Elle est légère et ça se sent, agilité fait partie de son vocabulaire. Les suspensions sont raides sans pour autant être trop tape cul. Et elle vire alors parfaitement à plat tout en nous laissant jouer sur ses appuis avec panache, confortablement assis dans des sièges au maintien irréprochable. Avec un freinage mordant, qui ne semble pas souffrir après plusieurs dizaines de km intenses, notre cabriolet ne se fait pas prier pour attaquer.

Après tant d’émotion, et totalement décoiffé, j’ai été satisfait lors du passage à la pompe de ne pas avoir un moteur trop porté sur la boisson… Ça ne veut pas dire qu’en conduite très sportive les 10 l aux 100 km ne sont pas allègrement dépassés mais on peut tabler sur une moyenne de 7 à 8 l. Tout en étant capable de descendre sous les 6 l lors d’un départ en weekend, à la cool, sur des routes à 90 km/h.

Si vous êtes prêt à craquer, il faudra débourser au minimum 26 290 € pour la version de base avec boite mécanique, jantes de 16″ ou la climatisation manuelle. La Lusso s’échange pour 28 290 € (jantes 17″, clim auto, sellerie cuir) et la Lusso Plus à 30 290 € (phares LED, caméra de recul, GPS). Comptez 2000 € de plus pour la boîte automatique à 6 rapports. Ensuite, assez peu d’options sont disponibles mais vous pouvez opter pour la sono Bose à 750 € ou encore les sièges chauffants pour 300 €.
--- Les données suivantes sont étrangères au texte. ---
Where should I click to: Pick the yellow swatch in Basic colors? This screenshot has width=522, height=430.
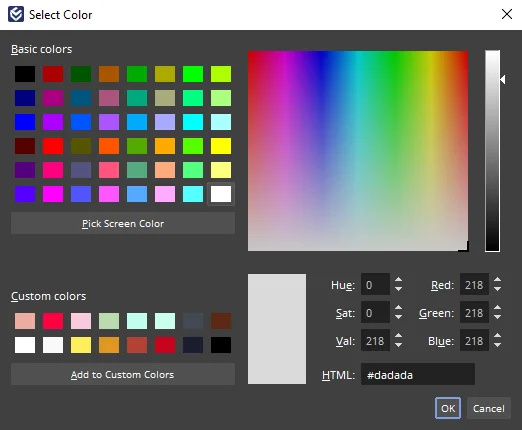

Pour conclure je n’ai pas vraiment trouvé de choses à redire sur cette voiture. Malgré une base commune avec la japonaise, Fiat a su créer une personnalité propre à la 124 Spider. Alors certes il reste encore quelques défauts de jeunesse et l’habitacle mériterait un peu plus de soin. Mais elle est terriblement fun et c’est ce qu’on lui demande. Elle a ce qu’il faut de confortable pour le quotidien avec toujours une irrésistible envie d’être titillée par son conducteur. Car les routes sinueuses sont son terrain de prédilection tant elle offre un caractère sain, un comportement joueur à la demande et des relances puissantes. Le tout sans toit au-dessus de la tête pour un sentiment de liberté exacerbé.